→ WORK TO COMPLETE
Substitute "Give the position of" for every occurrence of "Find the location of" in the data below, and leave everything else unchanged.

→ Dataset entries
_ _ _

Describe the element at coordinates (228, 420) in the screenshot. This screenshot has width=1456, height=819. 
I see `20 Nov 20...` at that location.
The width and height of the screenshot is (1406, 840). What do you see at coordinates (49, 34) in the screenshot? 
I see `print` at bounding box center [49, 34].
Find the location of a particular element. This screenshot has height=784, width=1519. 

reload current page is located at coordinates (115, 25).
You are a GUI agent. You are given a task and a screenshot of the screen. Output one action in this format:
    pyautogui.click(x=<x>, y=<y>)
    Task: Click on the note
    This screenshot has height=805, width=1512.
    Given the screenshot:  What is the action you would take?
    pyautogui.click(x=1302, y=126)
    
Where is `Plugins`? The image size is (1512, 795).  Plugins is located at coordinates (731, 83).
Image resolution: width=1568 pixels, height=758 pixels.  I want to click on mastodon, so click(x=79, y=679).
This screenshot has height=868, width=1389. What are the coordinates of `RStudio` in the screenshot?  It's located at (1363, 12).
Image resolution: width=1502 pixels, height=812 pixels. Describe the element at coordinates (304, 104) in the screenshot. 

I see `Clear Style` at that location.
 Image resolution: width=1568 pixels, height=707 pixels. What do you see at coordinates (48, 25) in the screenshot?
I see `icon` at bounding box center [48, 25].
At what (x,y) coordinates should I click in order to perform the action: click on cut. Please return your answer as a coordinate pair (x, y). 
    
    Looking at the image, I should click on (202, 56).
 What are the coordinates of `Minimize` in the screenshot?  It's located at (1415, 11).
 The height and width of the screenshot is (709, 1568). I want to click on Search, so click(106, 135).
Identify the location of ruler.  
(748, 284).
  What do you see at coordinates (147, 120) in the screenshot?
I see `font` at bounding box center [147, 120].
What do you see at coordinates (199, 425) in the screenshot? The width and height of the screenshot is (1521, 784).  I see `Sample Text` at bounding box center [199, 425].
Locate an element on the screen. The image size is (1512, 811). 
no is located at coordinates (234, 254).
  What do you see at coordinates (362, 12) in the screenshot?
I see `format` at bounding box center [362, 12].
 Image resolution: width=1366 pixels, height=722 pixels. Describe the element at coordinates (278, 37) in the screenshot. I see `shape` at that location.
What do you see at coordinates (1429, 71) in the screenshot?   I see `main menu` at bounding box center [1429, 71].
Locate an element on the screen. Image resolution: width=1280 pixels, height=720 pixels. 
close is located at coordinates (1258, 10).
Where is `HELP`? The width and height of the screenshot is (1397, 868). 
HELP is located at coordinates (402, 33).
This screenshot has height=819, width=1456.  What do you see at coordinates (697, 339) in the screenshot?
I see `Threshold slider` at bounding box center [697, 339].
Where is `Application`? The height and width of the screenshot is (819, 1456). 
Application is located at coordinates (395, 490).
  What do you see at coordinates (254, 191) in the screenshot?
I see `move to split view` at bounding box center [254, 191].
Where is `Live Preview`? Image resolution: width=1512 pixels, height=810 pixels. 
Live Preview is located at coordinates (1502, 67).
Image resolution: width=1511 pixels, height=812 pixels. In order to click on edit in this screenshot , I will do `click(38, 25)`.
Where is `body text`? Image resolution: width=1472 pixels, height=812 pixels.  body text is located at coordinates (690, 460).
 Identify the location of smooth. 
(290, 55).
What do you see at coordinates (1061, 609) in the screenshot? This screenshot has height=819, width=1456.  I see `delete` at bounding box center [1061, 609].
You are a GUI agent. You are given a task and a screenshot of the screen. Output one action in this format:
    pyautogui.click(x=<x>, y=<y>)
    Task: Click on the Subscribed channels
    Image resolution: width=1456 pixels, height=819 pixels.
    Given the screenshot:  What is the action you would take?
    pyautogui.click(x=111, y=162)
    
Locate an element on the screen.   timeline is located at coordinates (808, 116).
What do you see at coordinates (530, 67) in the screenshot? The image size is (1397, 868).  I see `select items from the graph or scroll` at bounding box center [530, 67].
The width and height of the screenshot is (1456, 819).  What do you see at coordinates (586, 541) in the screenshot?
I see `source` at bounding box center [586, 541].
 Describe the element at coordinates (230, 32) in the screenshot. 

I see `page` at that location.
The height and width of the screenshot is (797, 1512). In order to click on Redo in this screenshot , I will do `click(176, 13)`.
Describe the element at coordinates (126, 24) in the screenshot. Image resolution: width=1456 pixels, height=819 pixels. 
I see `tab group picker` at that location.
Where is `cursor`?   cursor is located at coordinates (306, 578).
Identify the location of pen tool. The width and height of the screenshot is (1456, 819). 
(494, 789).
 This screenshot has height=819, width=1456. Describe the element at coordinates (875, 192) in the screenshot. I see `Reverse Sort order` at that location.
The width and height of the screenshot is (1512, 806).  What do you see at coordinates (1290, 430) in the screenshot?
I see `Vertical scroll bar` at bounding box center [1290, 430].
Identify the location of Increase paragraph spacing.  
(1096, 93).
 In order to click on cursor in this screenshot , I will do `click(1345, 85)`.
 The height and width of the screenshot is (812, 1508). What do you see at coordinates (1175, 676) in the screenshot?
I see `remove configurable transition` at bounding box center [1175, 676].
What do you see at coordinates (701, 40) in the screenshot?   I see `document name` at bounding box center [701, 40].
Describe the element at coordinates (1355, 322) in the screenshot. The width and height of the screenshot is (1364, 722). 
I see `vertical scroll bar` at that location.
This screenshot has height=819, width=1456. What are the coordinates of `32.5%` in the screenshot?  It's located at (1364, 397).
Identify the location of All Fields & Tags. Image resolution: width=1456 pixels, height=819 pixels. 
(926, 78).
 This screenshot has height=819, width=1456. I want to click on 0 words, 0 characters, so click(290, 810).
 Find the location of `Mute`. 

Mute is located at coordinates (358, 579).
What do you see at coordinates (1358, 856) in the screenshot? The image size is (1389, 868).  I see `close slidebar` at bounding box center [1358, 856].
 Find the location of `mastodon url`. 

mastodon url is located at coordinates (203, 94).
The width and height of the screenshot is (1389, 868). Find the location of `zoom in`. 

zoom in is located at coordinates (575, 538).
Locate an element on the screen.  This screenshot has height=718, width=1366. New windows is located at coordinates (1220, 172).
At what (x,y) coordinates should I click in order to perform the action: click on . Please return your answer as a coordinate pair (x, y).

_ _ _

→ THE RESULT
Describe the element at coordinates (228, 420) in the screenshot. This screenshot has width=1456, height=819. 
I see `20 Nov 20...` at that location.
The width and height of the screenshot is (1406, 840). What do you see at coordinates (49, 34) in the screenshot? 
I see `print` at bounding box center [49, 34].
Give the position of a particular element. This screenshot has height=784, width=1519. 

reload current page is located at coordinates (115, 25).
You are a GUI agent. You are given a task and a screenshot of the screen. Output one action in this format:
    pyautogui.click(x=<x>, y=<y>)
    Task: Click on the note
    This screenshot has height=805, width=1512.
    Given the screenshot:  What is the action you would take?
    pyautogui.click(x=1302, y=126)
    
Where is `Plugins`? The image size is (1512, 795).  Plugins is located at coordinates (731, 83).
Image resolution: width=1568 pixels, height=758 pixels.  I want to click on mastodon, so click(x=79, y=679).
This screenshot has height=868, width=1389. What are the coordinates of `RStudio` in the screenshot?  It's located at (1363, 12).
Image resolution: width=1502 pixels, height=812 pixels. Describe the element at coordinates (304, 104) in the screenshot. 

I see `Clear Style` at that location.
 Image resolution: width=1568 pixels, height=707 pixels. What do you see at coordinates (48, 25) in the screenshot?
I see `icon` at bounding box center [48, 25].
At what (x,y) coordinates should I click in order to perform the action: click on cut. Please return your answer as a coordinate pair (x, y). 
    
    Looking at the image, I should click on (202, 56).
 What are the coordinates of `Minimize` in the screenshot?  It's located at (1415, 11).
 The height and width of the screenshot is (709, 1568). I want to click on Search, so click(106, 135).
Identify the location of ruler.  
(748, 284).
  What do you see at coordinates (147, 120) in the screenshot?
I see `font` at bounding box center [147, 120].
What do you see at coordinates (199, 425) in the screenshot? The width and height of the screenshot is (1521, 784).  I see `Sample Text` at bounding box center [199, 425].
Locate an element on the screen. The image size is (1512, 811). 
no is located at coordinates (234, 254).
  What do you see at coordinates (362, 12) in the screenshot?
I see `format` at bounding box center [362, 12].
 Image resolution: width=1366 pixels, height=722 pixels. Describe the element at coordinates (278, 37) in the screenshot. I see `shape` at that location.
What do you see at coordinates (1429, 71) in the screenshot?   I see `main menu` at bounding box center [1429, 71].
Locate an element on the screen. Image resolution: width=1280 pixels, height=720 pixels. 
close is located at coordinates (1258, 10).
Where is `HELP`? The width and height of the screenshot is (1397, 868). 
HELP is located at coordinates (402, 33).
This screenshot has height=819, width=1456.  What do you see at coordinates (697, 339) in the screenshot?
I see `Threshold slider` at bounding box center [697, 339].
Where is `Application`? The height and width of the screenshot is (819, 1456). 
Application is located at coordinates (395, 490).
  What do you see at coordinates (254, 191) in the screenshot?
I see `move to split view` at bounding box center [254, 191].
Where is `Live Preview`? Image resolution: width=1512 pixels, height=810 pixels. 
Live Preview is located at coordinates (1502, 67).
Image resolution: width=1511 pixels, height=812 pixels. In order to click on edit in this screenshot , I will do `click(38, 25)`.
Where is `body text`? Image resolution: width=1472 pixels, height=812 pixels.  body text is located at coordinates (690, 460).
 Identify the location of smooth. 
(290, 55).
What do you see at coordinates (1061, 609) in the screenshot? This screenshot has height=819, width=1456.  I see `delete` at bounding box center [1061, 609].
You are a GUI agent. You are given a task and a screenshot of the screen. Output one action in this format:
    pyautogui.click(x=<x>, y=<y>)
    Task: Click on the Subscribed channels
    Image resolution: width=1456 pixels, height=819 pixels.
    Given the screenshot:  What is the action you would take?
    pyautogui.click(x=111, y=162)
    
Locate an element on the screen.   timeline is located at coordinates (808, 116).
What do you see at coordinates (530, 67) in the screenshot? The image size is (1397, 868).  I see `select items from the graph or scroll` at bounding box center [530, 67].
The width and height of the screenshot is (1456, 819).  What do you see at coordinates (586, 541) in the screenshot?
I see `source` at bounding box center [586, 541].
 Describe the element at coordinates (230, 32) in the screenshot. 

I see `page` at that location.
The height and width of the screenshot is (797, 1512). In order to click on Redo in this screenshot , I will do `click(176, 13)`.
Describe the element at coordinates (126, 24) in the screenshot. Image resolution: width=1456 pixels, height=819 pixels. 
I see `tab group picker` at that location.
Where is `cursor`?   cursor is located at coordinates (306, 578).
Identify the location of pen tool. The width and height of the screenshot is (1456, 819). 
(494, 789).
 This screenshot has height=819, width=1456. Describe the element at coordinates (875, 192) in the screenshot. I see `Reverse Sort order` at that location.
The width and height of the screenshot is (1512, 806).  What do you see at coordinates (1290, 430) in the screenshot?
I see `Vertical scroll bar` at bounding box center [1290, 430].
Identify the location of Increase paragraph spacing.  
(1096, 93).
 In order to click on cursor in this screenshot , I will do `click(1345, 85)`.
 The height and width of the screenshot is (812, 1508). What do you see at coordinates (1175, 676) in the screenshot?
I see `remove configurable transition` at bounding box center [1175, 676].
What do you see at coordinates (701, 40) in the screenshot?   I see `document name` at bounding box center [701, 40].
Describe the element at coordinates (1355, 322) in the screenshot. The width and height of the screenshot is (1364, 722). 
I see `vertical scroll bar` at that location.
This screenshot has height=819, width=1456. What are the coordinates of `32.5%` in the screenshot?  It's located at (1364, 397).
Identify the location of All Fields & Tags. Image resolution: width=1456 pixels, height=819 pixels. 
(926, 78).
 This screenshot has height=819, width=1456. I want to click on 0 words, 0 characters, so click(290, 810).
 Give the position of `Mute`. 

Mute is located at coordinates (358, 579).
What do you see at coordinates (1358, 856) in the screenshot? The image size is (1389, 868).  I see `close slidebar` at bounding box center [1358, 856].
 Give the position of `mastodon url`. 

mastodon url is located at coordinates (203, 94).
The width and height of the screenshot is (1389, 868). Give the position of `zoom in`. 

zoom in is located at coordinates (575, 538).
Locate an element on the screen.  This screenshot has height=718, width=1366. New windows is located at coordinates (1220, 172).
At what (x,y) coordinates should I click in order to perform the action: click on . Please return your answer as a coordinate pair (x, y).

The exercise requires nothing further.